I'll explain my experience with the different models and rail pressure vs HP. on a stock CP3 average fuel system in decent shape.
I like to think of a teter-toter. Pulse width on one side and pressure on the other side. You have to find the balance for most available HP.
As was posted earlier; the LB7/LLY trucks will be happy making 19k rail pressure on a big fueling tune. Would it make more HP with more pressure? heck yeah. The LBZ/LMM trucks that low limit of balance is 23,500-24,000. Anything below that and you will start dropping HP fast.
My big tunes 3100-3200us on stock injector/stock cp3 trucks have that as the max and when rail pressure drops, so does the pulse. This way the ecm should fine the balance of pulse to pressure. If the system can't keep up at 3100us than as the pressure drops, the pulse will be pulled back.
I have tested this over many years and many trucks on the dyno and the track. If the truck can't keep this balance of pressure to pulse, then the fuel system most likely needs some attention.

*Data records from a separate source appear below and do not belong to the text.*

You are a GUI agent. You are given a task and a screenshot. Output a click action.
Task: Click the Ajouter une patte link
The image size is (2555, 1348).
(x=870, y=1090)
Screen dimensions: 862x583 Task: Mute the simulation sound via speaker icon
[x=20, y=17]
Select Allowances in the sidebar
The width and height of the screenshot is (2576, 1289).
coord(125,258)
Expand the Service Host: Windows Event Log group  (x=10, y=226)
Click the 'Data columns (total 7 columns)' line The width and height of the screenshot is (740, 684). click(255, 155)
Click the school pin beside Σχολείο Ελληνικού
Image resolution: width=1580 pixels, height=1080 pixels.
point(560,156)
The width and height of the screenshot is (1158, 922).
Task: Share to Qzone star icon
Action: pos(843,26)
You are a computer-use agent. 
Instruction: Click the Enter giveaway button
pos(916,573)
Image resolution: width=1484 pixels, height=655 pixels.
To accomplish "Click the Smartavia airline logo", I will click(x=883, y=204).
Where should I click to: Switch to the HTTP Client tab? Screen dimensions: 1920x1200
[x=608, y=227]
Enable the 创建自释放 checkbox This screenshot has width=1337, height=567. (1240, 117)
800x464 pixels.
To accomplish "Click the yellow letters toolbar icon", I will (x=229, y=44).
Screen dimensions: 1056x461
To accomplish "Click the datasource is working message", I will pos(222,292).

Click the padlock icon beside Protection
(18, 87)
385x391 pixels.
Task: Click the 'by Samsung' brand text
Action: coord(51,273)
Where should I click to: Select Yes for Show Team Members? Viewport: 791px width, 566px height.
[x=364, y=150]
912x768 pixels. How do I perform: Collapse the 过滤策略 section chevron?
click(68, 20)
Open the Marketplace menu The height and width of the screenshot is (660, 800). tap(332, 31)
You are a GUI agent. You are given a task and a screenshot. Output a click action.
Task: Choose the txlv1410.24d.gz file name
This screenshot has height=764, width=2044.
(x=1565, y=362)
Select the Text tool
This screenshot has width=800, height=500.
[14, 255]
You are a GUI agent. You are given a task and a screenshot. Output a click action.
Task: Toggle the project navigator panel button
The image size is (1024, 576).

Here is a write I did that may help.
http://atptrucks.com/blog/fuel-rail-pressure-is-low-now-what
I don't recommend adding a second CP3 without tuning adjustment on a stock engine. This will now make a 3200us tune to run at 26k psi. Big HP, enough to kill a stock block. I will adjust the tuning as per a customers request for HP after explaining the possible failures. Most choose to lower pulse to a more sane level and have the 26k psi.
Hopefully this helps a bit explain how I think of things. Basically I build tuning from many years of experience on what the average truck (and customer) can handle. Fine tuning can be done to optimize each set-up and needs.